International Cancer Conference Journal - Tập 5 - Trang 13-19 - 2015
Haruhisa Konishi1,2, Kazuhiro Takehara1, Yoshifumi Sugawara3, Norihiro Teramoto4, Yasuko Yamamoto1, Shinichi Okame1, Yuko Shiroyama1, Takashi Yokoyama1, Takayoshi Nogawa1
1Department of Gynecologic Oncology, National Hospital Organization, Shikoku Cancer Center, Matsuyama, Japan
2Department of Obstetrics and Gynecology, Graduate School of Biomedical Science, Hiroshima University, Hiroshima, Japan
3Department of Diagnostic Radiology, National Hospital Organization, Shikoku Cancer Center, Matsuyama, Japan
4Department of Pathology, National Hospital Organization, Shikoku Cancer Center, Matsuyama, Japan

Tóm tắt

Large cell neuroendocrine carcinoma (LCNEC) arising in the uterine corpus is a very rare. Here, we report our experience with a primary LCNEC in the uterine corpus that showed prominent myometrial invasion without exhibiting any macroscopically distinct tumor formation in the uterine cavity. The patient was a 54-year-old woman. She had a past medical history of right breast cancer and was referred to our department with irregular genital bleeding, elevated serum carcinoembryonic antigen in periodic medical examinations and computed tomography (CT) findings of uterine cavity dilation. Endometrial biopsy suggested a poorly differentiated tumor. Although magnetic resonance imaging (MRI) showed hematometra-like findings in the uterine cavity, it did not indicate any clear endometrial lesion.

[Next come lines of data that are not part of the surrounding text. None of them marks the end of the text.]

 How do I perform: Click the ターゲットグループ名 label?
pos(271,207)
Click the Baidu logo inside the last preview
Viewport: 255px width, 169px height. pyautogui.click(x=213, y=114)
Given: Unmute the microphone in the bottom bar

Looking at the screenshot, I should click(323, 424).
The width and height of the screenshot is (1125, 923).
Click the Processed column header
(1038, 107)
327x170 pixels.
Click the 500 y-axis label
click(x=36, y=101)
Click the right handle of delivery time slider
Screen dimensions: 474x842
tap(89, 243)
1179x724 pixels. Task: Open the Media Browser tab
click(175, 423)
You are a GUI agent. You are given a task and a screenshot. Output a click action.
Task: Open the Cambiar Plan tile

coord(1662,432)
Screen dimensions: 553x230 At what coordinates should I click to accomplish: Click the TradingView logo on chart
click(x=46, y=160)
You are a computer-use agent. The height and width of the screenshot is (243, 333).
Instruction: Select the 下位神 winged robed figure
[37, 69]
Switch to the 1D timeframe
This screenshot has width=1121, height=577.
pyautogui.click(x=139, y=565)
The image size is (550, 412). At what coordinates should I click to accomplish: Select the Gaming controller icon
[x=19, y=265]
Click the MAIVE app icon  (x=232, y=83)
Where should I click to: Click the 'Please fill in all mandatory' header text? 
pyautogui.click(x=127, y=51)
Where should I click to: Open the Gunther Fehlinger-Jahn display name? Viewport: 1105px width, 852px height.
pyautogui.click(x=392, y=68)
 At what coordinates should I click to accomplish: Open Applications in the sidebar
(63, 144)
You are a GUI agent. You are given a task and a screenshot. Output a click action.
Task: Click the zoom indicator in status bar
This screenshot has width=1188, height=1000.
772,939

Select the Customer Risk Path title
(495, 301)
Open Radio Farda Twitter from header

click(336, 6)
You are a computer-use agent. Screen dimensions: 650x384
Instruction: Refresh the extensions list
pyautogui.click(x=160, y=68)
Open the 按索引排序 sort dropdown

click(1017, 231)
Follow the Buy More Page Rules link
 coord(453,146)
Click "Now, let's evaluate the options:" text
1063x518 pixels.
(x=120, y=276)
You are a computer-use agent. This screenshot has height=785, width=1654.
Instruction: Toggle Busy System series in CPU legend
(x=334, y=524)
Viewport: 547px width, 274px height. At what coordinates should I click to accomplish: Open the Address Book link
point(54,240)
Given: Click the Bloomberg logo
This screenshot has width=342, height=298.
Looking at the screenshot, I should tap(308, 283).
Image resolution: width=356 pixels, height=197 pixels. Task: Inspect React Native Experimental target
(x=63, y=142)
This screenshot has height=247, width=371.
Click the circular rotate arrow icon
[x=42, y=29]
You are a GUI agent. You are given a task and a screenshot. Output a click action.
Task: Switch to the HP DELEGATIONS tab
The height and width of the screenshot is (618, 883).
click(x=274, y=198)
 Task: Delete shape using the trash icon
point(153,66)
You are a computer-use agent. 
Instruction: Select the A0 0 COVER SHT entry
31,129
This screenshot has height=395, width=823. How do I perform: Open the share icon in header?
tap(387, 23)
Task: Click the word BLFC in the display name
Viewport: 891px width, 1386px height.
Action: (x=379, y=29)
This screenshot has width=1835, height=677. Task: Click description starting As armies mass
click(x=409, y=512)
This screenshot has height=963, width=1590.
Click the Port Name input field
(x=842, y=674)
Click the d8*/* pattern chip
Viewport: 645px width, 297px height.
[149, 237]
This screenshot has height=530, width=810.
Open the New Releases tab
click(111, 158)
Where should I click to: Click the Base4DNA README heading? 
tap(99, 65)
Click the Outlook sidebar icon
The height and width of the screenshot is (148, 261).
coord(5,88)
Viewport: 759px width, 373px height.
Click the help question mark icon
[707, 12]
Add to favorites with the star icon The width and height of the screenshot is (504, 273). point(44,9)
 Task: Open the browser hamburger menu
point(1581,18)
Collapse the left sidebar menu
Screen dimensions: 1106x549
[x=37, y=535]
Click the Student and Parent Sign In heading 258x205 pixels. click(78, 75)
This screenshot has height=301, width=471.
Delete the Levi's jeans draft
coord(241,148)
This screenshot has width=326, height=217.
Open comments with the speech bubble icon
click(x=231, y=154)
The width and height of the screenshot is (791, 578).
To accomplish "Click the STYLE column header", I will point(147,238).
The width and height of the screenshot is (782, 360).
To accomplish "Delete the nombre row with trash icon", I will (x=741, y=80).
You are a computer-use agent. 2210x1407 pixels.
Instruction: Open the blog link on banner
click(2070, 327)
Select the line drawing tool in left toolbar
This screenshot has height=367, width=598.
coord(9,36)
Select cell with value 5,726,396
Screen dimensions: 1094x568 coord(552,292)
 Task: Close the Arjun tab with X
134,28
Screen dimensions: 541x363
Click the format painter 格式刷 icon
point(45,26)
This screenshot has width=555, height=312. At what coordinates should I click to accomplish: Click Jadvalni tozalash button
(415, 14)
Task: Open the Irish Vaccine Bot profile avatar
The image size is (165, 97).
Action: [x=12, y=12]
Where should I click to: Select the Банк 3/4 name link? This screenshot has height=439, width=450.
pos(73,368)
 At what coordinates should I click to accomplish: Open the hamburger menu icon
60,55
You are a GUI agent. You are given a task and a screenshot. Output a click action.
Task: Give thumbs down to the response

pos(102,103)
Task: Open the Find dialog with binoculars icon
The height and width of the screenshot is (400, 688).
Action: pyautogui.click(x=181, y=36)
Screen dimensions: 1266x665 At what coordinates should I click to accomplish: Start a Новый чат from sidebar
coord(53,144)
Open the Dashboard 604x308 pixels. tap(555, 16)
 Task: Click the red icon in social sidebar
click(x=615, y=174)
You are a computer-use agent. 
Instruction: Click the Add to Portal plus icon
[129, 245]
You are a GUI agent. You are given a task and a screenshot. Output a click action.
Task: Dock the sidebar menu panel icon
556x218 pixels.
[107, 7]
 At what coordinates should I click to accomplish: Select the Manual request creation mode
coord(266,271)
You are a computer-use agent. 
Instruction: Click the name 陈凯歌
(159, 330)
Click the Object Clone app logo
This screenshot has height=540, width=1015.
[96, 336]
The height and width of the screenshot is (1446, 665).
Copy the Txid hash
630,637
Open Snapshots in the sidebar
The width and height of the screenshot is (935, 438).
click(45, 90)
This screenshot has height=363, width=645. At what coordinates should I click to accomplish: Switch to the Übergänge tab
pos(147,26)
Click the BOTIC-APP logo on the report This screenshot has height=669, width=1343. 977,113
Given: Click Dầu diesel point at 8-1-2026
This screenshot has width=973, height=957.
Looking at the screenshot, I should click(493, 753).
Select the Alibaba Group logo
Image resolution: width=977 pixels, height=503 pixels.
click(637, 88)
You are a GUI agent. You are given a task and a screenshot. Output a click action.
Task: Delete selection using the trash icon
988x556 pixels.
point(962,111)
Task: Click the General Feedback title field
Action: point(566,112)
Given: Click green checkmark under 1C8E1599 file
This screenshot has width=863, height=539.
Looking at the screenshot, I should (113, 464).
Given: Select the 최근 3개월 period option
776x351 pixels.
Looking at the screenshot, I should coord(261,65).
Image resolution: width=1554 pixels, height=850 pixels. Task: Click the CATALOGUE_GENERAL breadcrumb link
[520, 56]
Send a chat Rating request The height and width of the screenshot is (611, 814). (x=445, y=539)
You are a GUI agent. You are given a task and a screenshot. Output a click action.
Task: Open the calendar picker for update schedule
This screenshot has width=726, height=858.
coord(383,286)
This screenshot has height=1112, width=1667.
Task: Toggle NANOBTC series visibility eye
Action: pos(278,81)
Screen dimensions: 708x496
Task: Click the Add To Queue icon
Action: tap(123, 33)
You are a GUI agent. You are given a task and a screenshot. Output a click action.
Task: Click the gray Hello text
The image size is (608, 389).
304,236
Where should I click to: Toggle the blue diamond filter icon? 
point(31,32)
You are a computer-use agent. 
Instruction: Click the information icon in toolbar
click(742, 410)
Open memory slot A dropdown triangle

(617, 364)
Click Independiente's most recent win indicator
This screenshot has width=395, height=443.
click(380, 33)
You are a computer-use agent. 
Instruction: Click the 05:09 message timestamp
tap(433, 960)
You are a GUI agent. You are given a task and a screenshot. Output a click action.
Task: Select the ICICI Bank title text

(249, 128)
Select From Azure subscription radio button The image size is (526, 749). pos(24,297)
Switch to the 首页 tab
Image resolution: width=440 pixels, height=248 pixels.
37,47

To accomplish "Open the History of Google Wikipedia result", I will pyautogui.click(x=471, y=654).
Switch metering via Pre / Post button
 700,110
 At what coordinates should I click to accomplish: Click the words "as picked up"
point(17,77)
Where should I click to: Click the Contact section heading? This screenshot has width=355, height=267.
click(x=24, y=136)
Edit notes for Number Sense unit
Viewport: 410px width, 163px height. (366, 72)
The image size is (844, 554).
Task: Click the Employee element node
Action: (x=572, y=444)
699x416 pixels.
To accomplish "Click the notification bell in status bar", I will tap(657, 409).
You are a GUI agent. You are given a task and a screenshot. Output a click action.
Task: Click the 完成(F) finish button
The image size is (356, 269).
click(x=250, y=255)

The myometrium was unequally thickened, and the entire muscle layer showed a high signal intensity on diffusion-weighted images. Fluorine-18-deoxyglucose positron emission tomography/computed tomography (FDG-PET/CT) showed strong FDG accumulation in the whole uterus, and on the bottom of the uterus, there was a ring-shaped accumulation mainly in the muscle layer. The postoperative resected specimen did not show any tumor formation in the uterine cavity, whereas the myometrium was hard and thickened, and colored white overall. Histopathological examination revealed prominent myometrial invasion in most layers, cervical stromal invasion and pelvic lymph node metastasis. The diagnosis was a LCNEC of the uterine corpus, at FIGO stage IIIC1 and pT2N1M0. With these patients, we found that functional metabolic images, such as MRI diffusion-weighted images and FDG-PET/CT, were useful in identifying the lesion. Preoperatively, when a poorly differentiated tumor is estimated and characteristic myometrial invasion is suspected, the possibility of LCNEC should be considered.